TASK TO CARRY OUT:
Transcribe the bat article word for word, starting with the words containing "Mies will be" and ending with "at 6:30 p.m.".

*** DOCUMENT TEXT

Steamboat Springs The silhouette of a bat is an ancient Halloween trope: Nocturnal and mysterious, the bat often is cast as a spooky symbol of fear and fright.
But bat conservation specialist Rob Mies is in Steamboat this weekend to help dispel the stigma of a fascinatingly misunderstood creature: They’re not slimy or dangerous, and they’re not disease-ridden; they’re actually more closely related to primates than rodents.
Mies will be bringing four ambassador bats from around the world to Library Hall at Bud Werner Memorial Library on Sunday, including a Malayan flying fox (at 3 pounds, she has a 5-foot wing span), a big brown bat that can be found in Colorado and an endangered golden bat from an island in the Indian Ocean.
He and the bats will appear at a family-oriented event at 3 p.m. and a more in-depth adult program at 6:30 p.m.
The events are free, but donations will be accepted for the Yampa Valley Land Trust.

******
*** SUPPLIED RECORDS

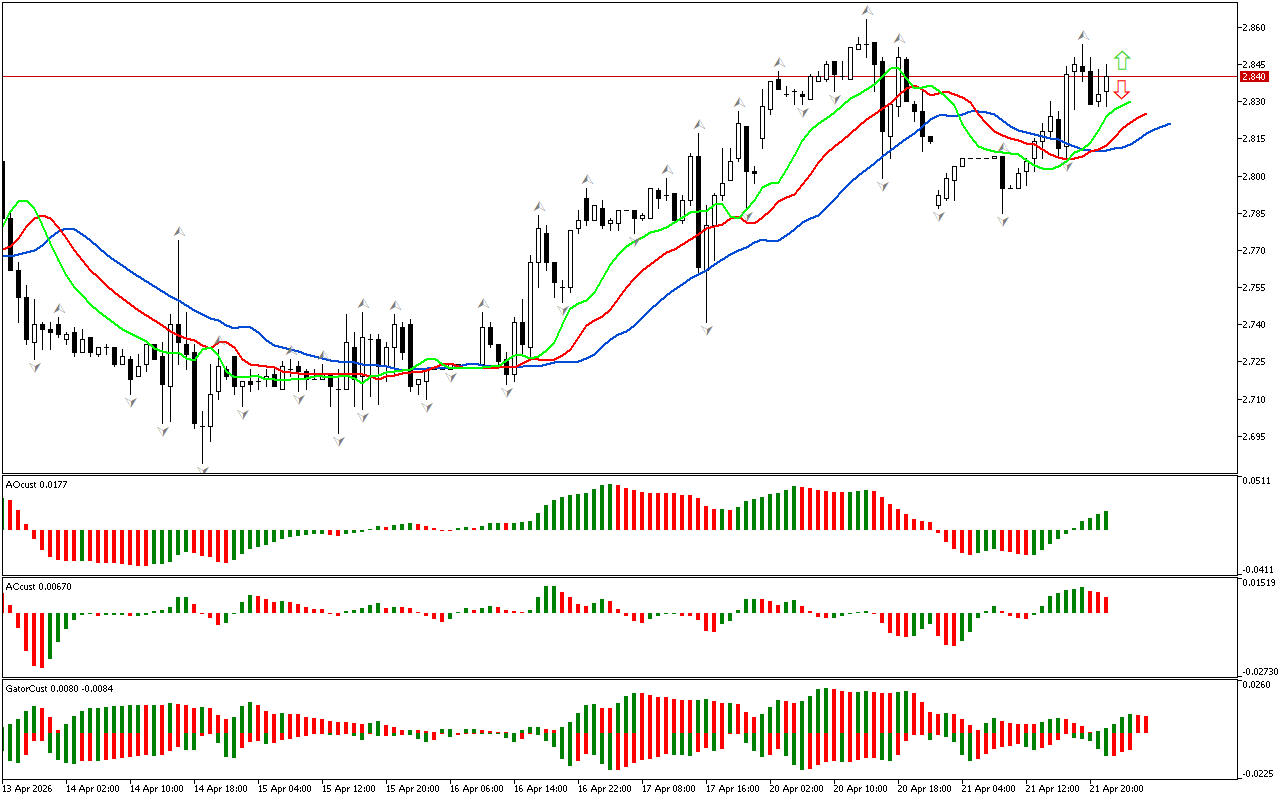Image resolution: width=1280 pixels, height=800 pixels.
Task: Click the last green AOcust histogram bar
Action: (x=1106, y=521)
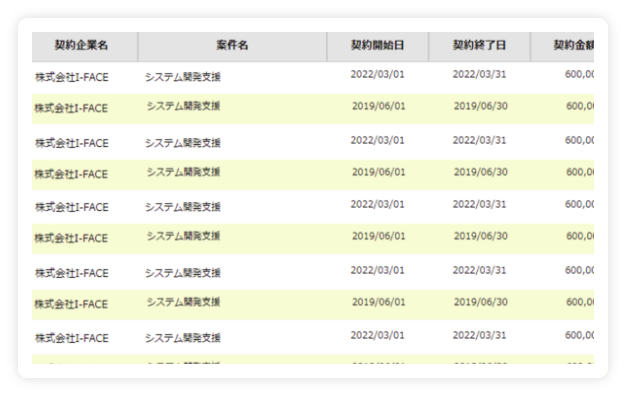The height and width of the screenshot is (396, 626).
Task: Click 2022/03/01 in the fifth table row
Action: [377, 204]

******
*** SUPPLIED RECORDS

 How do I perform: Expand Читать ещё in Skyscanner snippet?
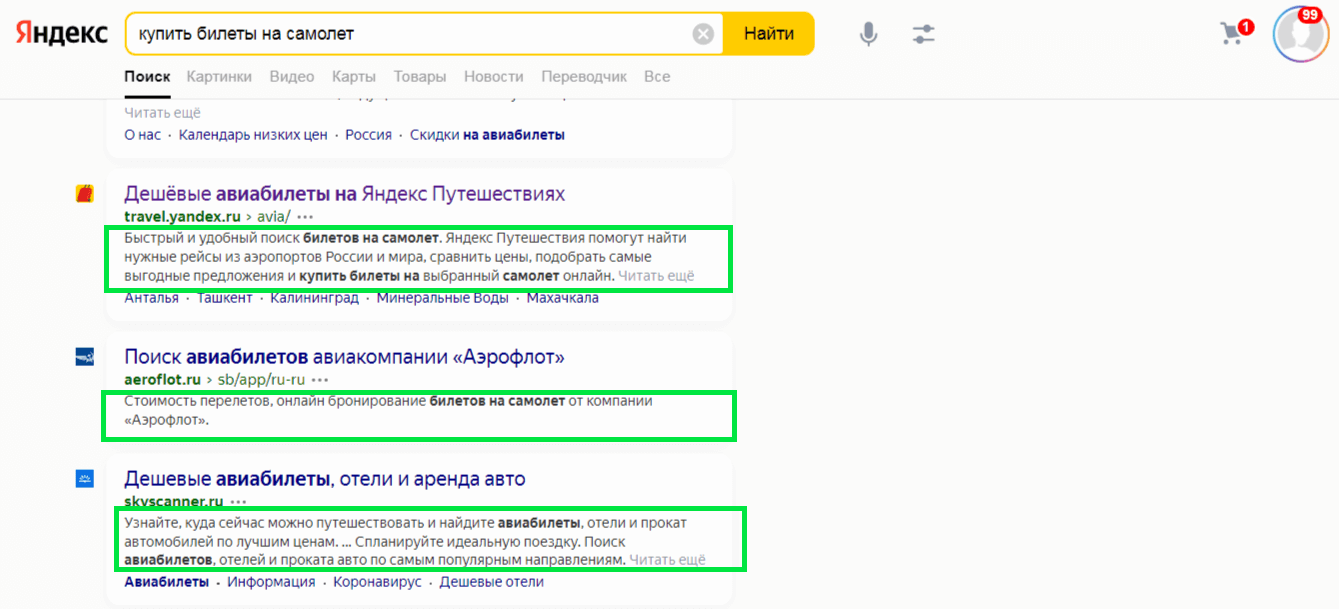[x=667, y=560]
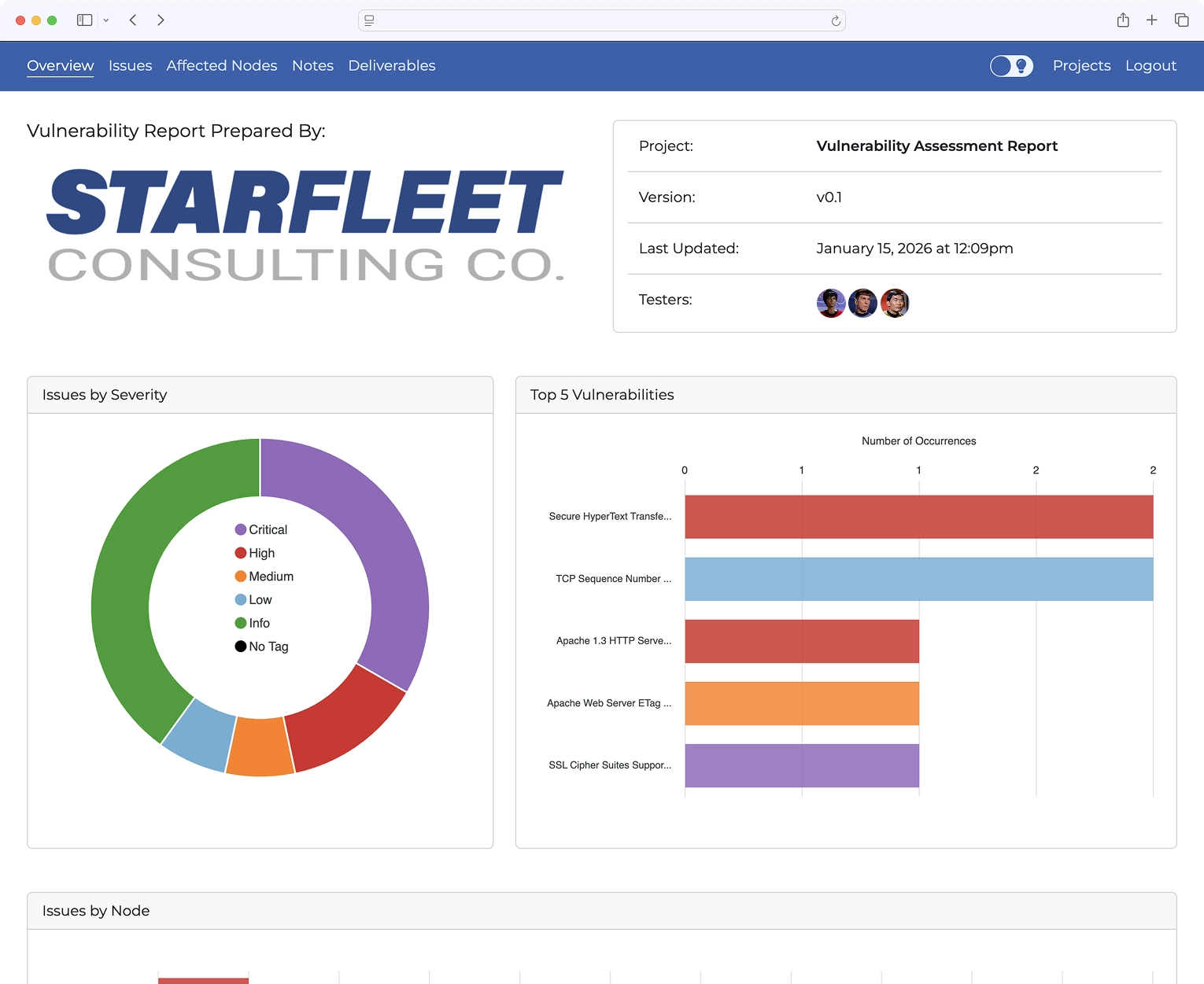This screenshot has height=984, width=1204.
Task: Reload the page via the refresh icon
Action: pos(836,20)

******
*** SUPPLIED RECORDS

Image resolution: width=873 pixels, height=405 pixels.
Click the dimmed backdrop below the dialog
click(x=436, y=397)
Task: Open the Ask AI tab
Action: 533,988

******

FINAL ANSWER:
Mies will be bringing four ambassador bats from around the world to Library Hall at Bud Werner Memorial Library on Sunday, including a Malayan flying fox (at 3 pounds, she has a 5-foot wing span), a big brown bat that can be found in Colorado and an endangered golden bat from an island in the Indian Ocean.
He and the bats will appear at a family-oriented event at 3 p.m. and a more in-depth adult program at 6:30 p.m.